I want to check my solutions for this problem.
Klaus and Anna throw tetrahedrons (bodies with 4 triangles as faces) at the same time. Klaus throws 2 tetrahedrons and Anna throws one. What is the probability that half the sum of the numbers in Klaus's tetrahedron is greater than the number in Anna's tetrahedron. Set up a suitable model.
For the model $(\Omega, F, P)$ I thought
Let
$k_i=$ Half of the sum of the numbers in Klaus's tetrahedron is i
$a_i=$ Anna has a i
$\Omega=\{(k_1,k_2,k_3,k_4) \} \times \{(a_1,a_2,a_3,a_4) \}$
We have $F=2^{\Omega}$ and $P(A)\left\{\begin{matrix} 1/16&A=k_1 \\ 3/16&A=k_2 \\ 3/16& A=k_3\\ 1/16& A=k_4\\ 1/16& A=a_i \end{matrix}\right.$
So what we want to find is $P(\text{1/2 the sum in Klaus's tetrahedron is greater than the number in Anna's tetrahedron})=\\= P(k_i\geq 1 \cap a_2)+P(k_i\geq 2 \cap a_2)+P(k_i\geq 3 \cap a_3)+P(k_i\geq 4 \cap a_4) \\ \overset{\text{since independent}}=\sum_{i=0}^4 P(k_i\geq 1)P(a_2)=5/64$
Am I right or have I done any mistake? I appreciate every help :)

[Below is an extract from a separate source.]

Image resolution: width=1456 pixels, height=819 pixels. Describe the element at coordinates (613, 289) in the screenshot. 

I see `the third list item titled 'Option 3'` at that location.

Eric's point in the comments is correct, this misses the fact that Klaus can score a 1.5. Rather than try to model the averages as events in the probability space, it is perhaps easier to make the sample space
$$\Omega = \{1,2,3,4\}^3$$
(assuming the faces are numbered 1 through 4)
Then every event in the sample space has equal probability and we can regard the first two coordinates of an atomic event as the tetrahedron outcomes for Klaus and the third coordinate the outcome for Anna. This isn't the only way to model the problem but it might be easier.
For any atomic event $\langle x_1,x_2,x_3\rangle$ it is in the event $A$ if and only if $\frac{x_1+x_2}{2} > x_3$ so we need to count the number of events for which $x_1+x_2>2x_3$. Of course we could only have $x_3=1,2,3$, and we could find the number of atomic events by a relatively straight-forward enumeration. Then divide by the size of the sample space, 64.